Hmmm. Taking control of human evolution. Where have I heard that one before?

Oh yeah, this guy:

Eugenics never left us folks.

Remember just a decade ago, Supreme Court Justice Ruth Vader Gisnburg said why she thought Roe v. Wade was useful. She said, “Frankly I had thought that at the time Roe was decided there was concern about population growth and particularly growth in populations that we don’t want to have too many of.”

Look, if you accept Darwinism and embrace a purely material view of the universe it would go against the #science not to take hold of human evolution and change the species for the better.

Hmmm. Who gets to decide who is better? Ah, there’s the rub. And what is better?

And does the fact that we have an imperfect understanding of the consequences of genetic manipulation play any role here whatsoever? Are we willing to allow people to be guinea pigs in a worldwide experiment?

The past two years with Covid vaccines would say yes, we are perfectly ok with that.

There’s also the question of who gets the genetic “tweaking?” Who can afford it? Is it that the rich will be able to afford the experimental procedures and have smarter, stronger, healthier offspring?

Does that lock the poor into being poor?

These are all questions that should be asked. They won’t be.

Check out this snippet about a couple who harvested eggs and sperm and went through rounds of IVF:

The Collinses’ top priority was one of the most disputed categories: what they called “mental-performance-adjacent traits,” including stress, chronically low mood, brain fog, mood swings, fatigue, anxiety, and ADHD.
The tests they performed also provided a risk score for autism, a diagnosis Simone herself has received, which they decided not to take into account. Simone compared her autism to a “fine-tuned race car”: Even if she struggles with certain “real-world” situations, she said, “If I’m on the track and I have my pit crew and I have the perfect fuel—”
“—she can dramatically outcompete other people,” Malcolm said, finishing her sentence.
“I’m also really hesitant to select against any type of extreme mental peculiarity in a person,” he added. “Unless it has to do just with severe low function.”
With a large number of green columns and a score of 1.9, Embryo No. 3 — aka Titan Invictus (an experiment in nominative determinism) — was selected to become the Collinses’ third child.
Even with all that planning, the Collinses may not be striking genetic gold. The field of behavioral genetics, which assumes a connection between genes and character traits, is heavily contested — if not outright rejected for its dangerous societal implications. “It’s not clear how much genetics contributes to many of the things that they’re looking for,” Hank Greely, a Stanford Law professor who wrote “The End of Sex and the Future of Human Reproduction,” told me.
Arguments that trace mental aptitude back to genetics are particularly controversial. Hsu, the Genomic Prediction cofounder, was forced to resign from his position at Michigan State University after the graduate-student union claimed Hsu believed “in innate biological differences between human populations, especially regarding intelligence.” (Hsu responded to these allegations by saying: “If the GEU made the claim in your quote, they misrepresented my beliefs. I am quite explicit in my writing and in interviews that we do not know whether there are genetic group differences in intelligence between different ancestry groups.”) Simone said two PGT-P startups planning to test for the “fun stuff” were fundraising in stealth mode because “they anticipate being essentially canceled as soon as they go public.”
The Collinses themselves have been called “hipster eugenicists” online, something Simone called “amazing” when I brought it to her attention.
Malcolm’s “going to want to make business cards that say ‘Simone and Malcolm Collins: Hipster Eugenicists,” she said with a laugh.
“It’s funny that people are so afraid of being accused of Nazism,” when they’re just improving their own embryos, Simone added, after noting that her Jewish grandmother escaped Nazi-occupied France. “I’m not eliminating people. I mean, I’m eliminating from my own genetic pool, but these are all only Malcolm and me.”

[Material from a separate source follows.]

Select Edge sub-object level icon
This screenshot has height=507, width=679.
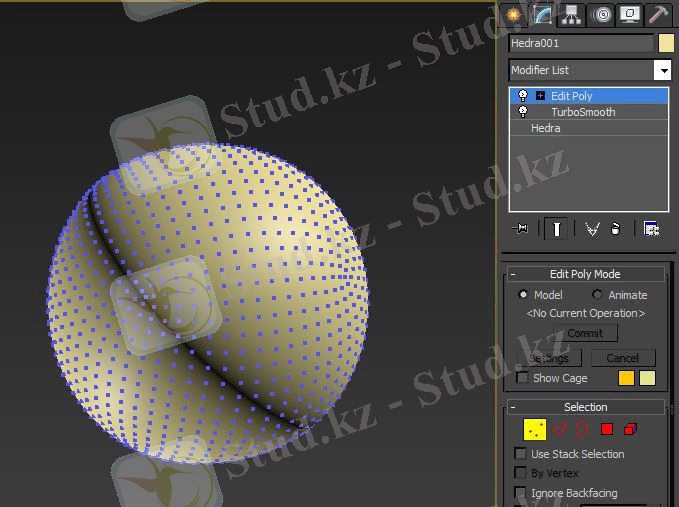[559, 430]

What about those fertilized eggs that don’t meet their standards? To the fridge with them!!!

The refrigerator is the gulag for the unborn.

These folks are very concerned about falling birth rates. But they are secular. This couple consider themselves “secular Calvinists.” They don’t like God much but they certainly do like thinking there is a chosen group of saved or elite people. Of course, they are among the chosen elite.

This is a dangerous game. It ends badly.